2.5.1 Penggolongan Basis Krim

1. Basis Berminyak

Golongan ini meliputi minyak tumbuh-tumbuhan, lemak-lemak hewan dan

hidrokarbon yang setengah padat. Basis ini tidak dapat dicampur dengan air dan

tidak dapat diabsorbsi kulit. Keuntungan basis golongan ini adalah sifatnya yang

inert dan hanya menyerap sedikit air dan formulasi atau kulit serta dapat
membentuk lapisan film tahan air yang mampu mencegah penguapan air

sehingga kulit tidak mudah kering dan pecah. Kelemahan basis ini yaitu kecilnya

daya serap air, mudah menjadi rancid (tengik) dan daya tembus terhadap kulit

kecil.

2. Basis Absorbsi

Basis ini lebih mudah dicuci dengan air dibanding basis salep berminyak.

Namun basis ini kurang tepat bila digunakan sebagai pendukung bahan-bahan

yang kurang stabil dengan adanya air.

3. Basis Emulsi

Terbagi menjadi 2 tipe, yaitu:

1) Basis emulsi tipe A/M, yaitu air dalam minyak.

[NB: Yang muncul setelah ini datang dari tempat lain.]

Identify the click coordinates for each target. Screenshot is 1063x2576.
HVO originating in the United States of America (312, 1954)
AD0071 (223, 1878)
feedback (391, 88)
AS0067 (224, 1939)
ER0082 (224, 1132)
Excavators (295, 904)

Basis ini tergolong larut dalam air dan susah dicuci dengan air. Mudah

dioleskan dan memiliki daya sebar yang baik.

2) Basis emulsi tipe M/A, yaitu minyak dalam air.

Basis ini tidak larut dalam air, mudah diratakan dan dapat dicuci dengan

air.

4. Basis Larut dalam Air

Basis ini bersifat anhydrous, larut dalam air dan mudah dicuci dengan air.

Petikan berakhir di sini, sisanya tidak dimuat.